# Source passage

..............................

Still there is something to be said for the ease by which civilization decays, as George Will points out in his excellent critique of McCain's response to the Guantanamo decision.
And no, I am not trying to quote Edmund Burke, but rather the Newton Neurotics:
Posted by Tripp at 3:18 PM
Monday, June 16, 2008
The last Silver Jews record opened with " Where's the paper bag that holds the liquor?
Just in case I feel the need to puke," which set the tone for a dark, wonderful album. The new album is much more upbeat and is streaming at this MySpace page. It has the bigger band sound of the last album, but a bit of the gleeful humor of Starlite Walker. I've just had a listen so far, but it sounds good.
Bookstorm reminds me that today is Bloomsday, a celebration of James Joyce and his book Ulysses. I was actually in Dublin for Bloomsday 92, but celebrated the liquid rather than the literary treasures of Ireland. I don't know if it is worse or better that I was reading the book at the time. Despite spending much time and treasure on books and reading, I haven't done much in terms of actually celebrating them. I did consider signing one of my kids up for Middle Earth camp, but since he hasn't read the books yet, I didn't do it.
Posted by Tripp at 2:11 PM
Fareed Zakaria's new book, the Post-American World is a book I hope both presidential candidates read. It is a brief book that tells Americans we need to re-think our view of the world. We need to jettison the idea of the world's policeman and hyperpower and replace it with the world's trusted third party. In this his says we need to be less Britain than Bismarck, which I rather like. We need to de-emphasize military power and re-consider economic competitiveness. We need to spend less time worrying about Iranian nuclear weapons and more about how to work with India and China.
It is the briefness that will irritate the foreign policy specialist readership and attract the casual but interested reader. Unlike other international relations big think books, this one does not provide a vigorous examination of the global system. It also does not provide much in the way of policy guidelines, aside from a shift in resources away from primacy and towards a focus on domestic policy.
For those who are looking for help in trying to understand how the world works today and the US can best deal with it, the book will be of great value. Zakaria provides a high level overview saying the superpower era is over, and is being replaced by a multipolar world and one for the first time with non-European powers as the majority of leaders. He surveys China and India and then describes the US's fit in the new world.
Like a number of useful books, this one will have you wanting to read more, about how the US can change its ways and more about modern China and India. This would be a good starting point for the dispirited American wondering where how we should start over after eight less than ideal years.
We stayed on the Oregon coast this weekend. It being Oregon, it was cold and damp, so we did visit a few sites, and were surprised to see the Coast Guard Training ship the Eagle in Astoria (worth a visit if you are in the area.) And of course we hit some bookstores. Astoria has a decent number for a small town and in one of them I heard a flash of a Jimmy Buffett song. The people at the attached coffee bar began to wonder aloud just who the singer was. After a few names were bandied about, one fellow remarked that it could be Jimmy Buffett, although he did not pronounce it to rhyme with that which Miss Tuffett sat on. Instead he pronounced to rhyme with the decadent French dessert.

..............................

# Supplied data
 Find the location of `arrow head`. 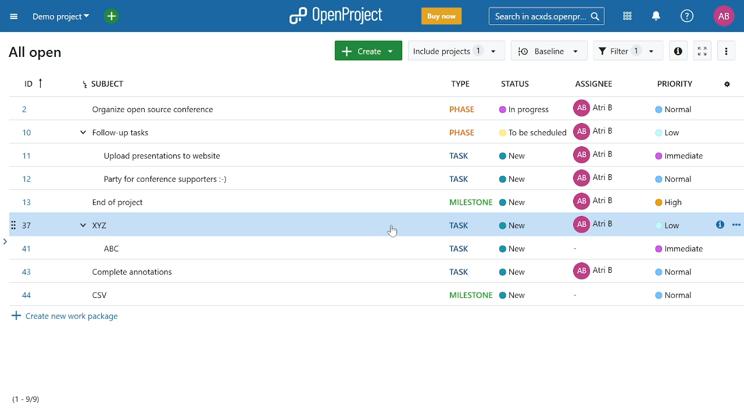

..............................

# Given problem
Write out the blog excerpt word for word from "Still there is" to "holds the liquor?". Please work only from the blog excerpt and ignore the data.

# Finished answer
Still there is something to be said for the ease by which civilization decays, as George Will points out in his excellent critique of McCain's response to the Guantanamo decision.
And no, I am not trying to quote Edmund Burke, but rather the Newton Neurotics:
Posted by Tripp at 3:18 PM
Monday, June 16, 2008
The last Silver Jews record opened with " Where's the paper bag that holds the liquor?